The petition included a report containing official data and testimonies of medical practitioners who witnessed these practices.
One midwife gave her testimony about a horror she witnessed when she was just in nursing school:
"I was with a classmate I did not know because he was not from my school. He seemed older than me. Delicately we opened the sheet, removed all the compresses and discovered a lot of clotted blood: we discovered within the blood, a mass, that was a fetus, and he was still breathing. We were shocked.
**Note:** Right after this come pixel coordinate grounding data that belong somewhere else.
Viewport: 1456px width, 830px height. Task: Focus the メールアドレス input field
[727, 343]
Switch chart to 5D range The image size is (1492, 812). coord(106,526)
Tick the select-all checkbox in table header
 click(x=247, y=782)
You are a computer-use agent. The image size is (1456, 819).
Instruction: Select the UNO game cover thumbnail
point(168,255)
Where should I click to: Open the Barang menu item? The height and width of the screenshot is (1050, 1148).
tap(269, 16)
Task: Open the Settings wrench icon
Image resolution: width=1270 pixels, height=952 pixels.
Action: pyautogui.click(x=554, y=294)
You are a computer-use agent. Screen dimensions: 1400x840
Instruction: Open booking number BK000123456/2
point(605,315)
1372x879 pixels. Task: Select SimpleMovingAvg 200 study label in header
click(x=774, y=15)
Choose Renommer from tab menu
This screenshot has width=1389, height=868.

"Another nurse arrived at that moment and we told her that the fetus was breathing. As a response she said: 'Well, put it in a basin, and wait!' It all felt so frigid! The nursing student and I talked and agreed to say that he was alive and that we had to do something immediately. So, we wiped and washed the little body and wrapped him in a 'cloth diaper.' We delicately placed him on the tray and covered him. I do not know what his gestational age was, but he was a boy and his members were well formed. [...]
"My colleague and I stayed near the fetus who was breathing heavily with increasing spaces between each breathe. It felt like time had stopped. We were there to look at him, this little living being, talking to him and stroking his little body through the drape for 45 minutes at least. […] He finally stopped breathing and we left him on his tray. It was the end of the first day of the internship. I must say that the 15 days of internship were difficult. The nurses were running around like 'a chicken with its head cut off,' and it was not possible to talk about this event with them."
Another midwife exposes the warped 'logic' of leaving babies to die after surviving an abortion rather than actually helping these babies:
"In my experience, I’ve come to the conclusion that in order to protect the right to abortion, an embryo or fetus is considered to be a person by medical practitioners under two conditions:
"1. The child must be wanted by the parents and
"2. The child must be “normal” and not “disabled” (with all the risks that such a subjective term permits). As soon as the fetus fails to meet these conditions, it is just considered to be waste... It’s terrible to say, but that is the truth."
Unfortunately, this 'logic' is not foreign to Britain.
It has been reported that one in thirty babies who are aborted for disabilities survive up to several hours. These are usually late-term induced labour abortions. According to a study conducted over ten years from 1995 to 2004 and published by the Royal College of Obstetricians and Gynaecologists, of the 3189 cases of abortion in cases of ‘foetal abnormality’ in hospitals in Britain, there were 102 live births. The gestation ranged from 17 to 33 weeks. The survival duration for these live-born babies was a median of 80 minutes. 37 of these babies survived for 1 hour or less and 6 babies survived 6 hours or more. These babies were aborted and left to die because they had a disability. - Mike Wyldes and Ann Tonks, ‘Short Communication: Termination of Pregnancy for Fetal Anomaly: A Population Based Study 1995 to 2004’ (2007) 114(5) British Journal of Obstetrics and Gynaecology 639.
The European Centre for Law and Justice's petition is a great asset to the pro-life movement in Europe and throughout the world. The disturbing testimonies contained within the petition document debunk the pro-abortion 'feminist's' argument that abortion is 'progressive'and expose the barbarism that it really is.